Rewrite the material below, replacing each "GUI agent" with "interface agent" and leaving everything else as is.

**Entries from a dataset**
------
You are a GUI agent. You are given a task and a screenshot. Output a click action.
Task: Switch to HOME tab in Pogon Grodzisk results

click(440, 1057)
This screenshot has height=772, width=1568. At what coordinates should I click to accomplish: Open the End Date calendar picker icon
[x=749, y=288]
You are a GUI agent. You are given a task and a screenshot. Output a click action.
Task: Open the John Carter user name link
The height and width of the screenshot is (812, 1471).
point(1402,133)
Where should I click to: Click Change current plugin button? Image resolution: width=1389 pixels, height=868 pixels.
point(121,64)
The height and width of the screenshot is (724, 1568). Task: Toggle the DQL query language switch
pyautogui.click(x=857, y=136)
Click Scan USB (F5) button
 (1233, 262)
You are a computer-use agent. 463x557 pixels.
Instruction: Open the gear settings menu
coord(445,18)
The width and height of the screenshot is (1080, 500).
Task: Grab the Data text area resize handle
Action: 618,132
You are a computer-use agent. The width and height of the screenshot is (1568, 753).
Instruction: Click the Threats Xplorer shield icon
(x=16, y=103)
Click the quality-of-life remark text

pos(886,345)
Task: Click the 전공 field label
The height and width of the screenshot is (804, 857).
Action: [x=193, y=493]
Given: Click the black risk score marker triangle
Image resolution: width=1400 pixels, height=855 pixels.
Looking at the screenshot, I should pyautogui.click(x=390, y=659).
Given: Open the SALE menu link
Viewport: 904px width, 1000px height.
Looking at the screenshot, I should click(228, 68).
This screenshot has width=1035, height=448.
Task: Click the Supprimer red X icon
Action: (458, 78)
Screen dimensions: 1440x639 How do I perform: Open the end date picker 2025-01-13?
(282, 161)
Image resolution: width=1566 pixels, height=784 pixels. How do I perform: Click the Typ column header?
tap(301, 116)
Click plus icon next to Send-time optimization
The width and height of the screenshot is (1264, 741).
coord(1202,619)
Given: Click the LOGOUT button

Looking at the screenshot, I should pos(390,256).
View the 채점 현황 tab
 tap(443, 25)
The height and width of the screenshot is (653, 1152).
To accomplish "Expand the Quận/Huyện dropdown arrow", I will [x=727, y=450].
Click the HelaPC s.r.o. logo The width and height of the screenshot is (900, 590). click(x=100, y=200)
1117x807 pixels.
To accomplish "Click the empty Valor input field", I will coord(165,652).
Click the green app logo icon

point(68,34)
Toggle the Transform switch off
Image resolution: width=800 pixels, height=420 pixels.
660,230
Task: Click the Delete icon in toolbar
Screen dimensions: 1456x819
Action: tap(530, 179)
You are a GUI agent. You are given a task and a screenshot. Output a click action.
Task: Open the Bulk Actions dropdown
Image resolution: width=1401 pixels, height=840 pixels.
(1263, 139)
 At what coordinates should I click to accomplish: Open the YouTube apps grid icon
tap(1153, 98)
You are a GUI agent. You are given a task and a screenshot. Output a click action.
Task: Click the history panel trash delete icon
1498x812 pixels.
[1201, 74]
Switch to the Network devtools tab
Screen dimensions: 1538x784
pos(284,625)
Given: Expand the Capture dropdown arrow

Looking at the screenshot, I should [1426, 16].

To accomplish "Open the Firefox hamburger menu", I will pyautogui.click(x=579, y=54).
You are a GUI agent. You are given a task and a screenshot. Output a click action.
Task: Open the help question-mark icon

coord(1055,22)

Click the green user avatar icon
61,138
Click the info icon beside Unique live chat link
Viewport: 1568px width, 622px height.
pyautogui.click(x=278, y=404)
------
**THE OUTPUT**
You are a interface agent. You are given a task and a screenshot. Output a click action.
Task: Switch to HOME tab in Pogon Grodzisk results

click(440, 1057)
This screenshot has height=772, width=1568. At what coordinates should I click to accomplish: Open the End Date calendar picker icon
[x=749, y=288]
You are a interface agent. You are given a task and a screenshot. Output a click action.
Task: Open the John Carter user name link
The height and width of the screenshot is (812, 1471).
point(1402,133)
Where should I click to: Click Change current plugin button? Image resolution: width=1389 pixels, height=868 pixels.
point(121,64)
The height and width of the screenshot is (724, 1568). Task: Toggle the DQL query language switch
pyautogui.click(x=857, y=136)
Click Scan USB (F5) button
 (1233, 262)
You are a computer-use agent. 463x557 pixels.
Instruction: Open the gear settings menu
coord(445,18)
The width and height of the screenshot is (1080, 500).
Task: Grab the Data text area resize handle
Action: 618,132
You are a computer-use agent. The width and height of the screenshot is (1568, 753).
Instruction: Click the Threats Xplorer shield icon
(x=16, y=103)
Click the quality-of-life remark text

pos(886,345)
Task: Click the 전공 field label
The height and width of the screenshot is (804, 857).
Action: [x=193, y=493]
Given: Click the black risk score marker triangle
Image resolution: width=1400 pixels, height=855 pixels.
Looking at the screenshot, I should pyautogui.click(x=390, y=659).
Given: Open the SALE menu link
Viewport: 904px width, 1000px height.
Looking at the screenshot, I should click(228, 68).
This screenshot has width=1035, height=448.
Task: Click the Supprimer red X icon
Action: (458, 78)
Screen dimensions: 1440x639 How do I perform: Open the end date picker 2025-01-13?
(282, 161)
Image resolution: width=1566 pixels, height=784 pixels. How do I perform: Click the Typ column header?
tap(301, 116)
Click plus icon next to Send-time optimization
The width and height of the screenshot is (1264, 741).
coord(1202,619)
Given: Click the LOGOUT button

Looking at the screenshot, I should pos(390,256).
View the 채점 현황 tab
 tap(443, 25)
The height and width of the screenshot is (653, 1152).
To accomplish "Expand the Quận/Huyện dropdown arrow", I will [x=727, y=450].
Click the HelaPC s.r.o. logo The width and height of the screenshot is (900, 590). click(x=100, y=200)
1117x807 pixels.
To accomplish "Click the empty Valor input field", I will coord(165,652).
Click the green app logo icon

point(68,34)
Toggle the Transform switch off
Image resolution: width=800 pixels, height=420 pixels.
660,230
Task: Click the Delete icon in toolbar
Screen dimensions: 1456x819
Action: tap(530, 179)
You are a interface agent. You are given a task and a screenshot. Output a click action.
Task: Open the Bulk Actions dropdown
Image resolution: width=1401 pixels, height=840 pixels.
(1263, 139)
 At what coordinates should I click to accomplish: Open the YouTube apps grid icon
tap(1153, 98)
You are a interface agent. You are given a task and a screenshot. Output a click action.
Task: Click the history panel trash delete icon
1498x812 pixels.
[1201, 74]
Switch to the Network devtools tab
Screen dimensions: 1538x784
pos(284,625)
Given: Expand the Capture dropdown arrow

Looking at the screenshot, I should [1426, 16].

To accomplish "Open the Firefox hamburger menu", I will pyautogui.click(x=579, y=54).
You are a interface agent. You are given a task and a screenshot. Output a click action.
Task: Open the help question-mark icon

coord(1055,22)

Click the green user avatar icon
61,138
Click the info icon beside Unique live chat link
Viewport: 1568px width, 622px height.
pyautogui.click(x=278, y=404)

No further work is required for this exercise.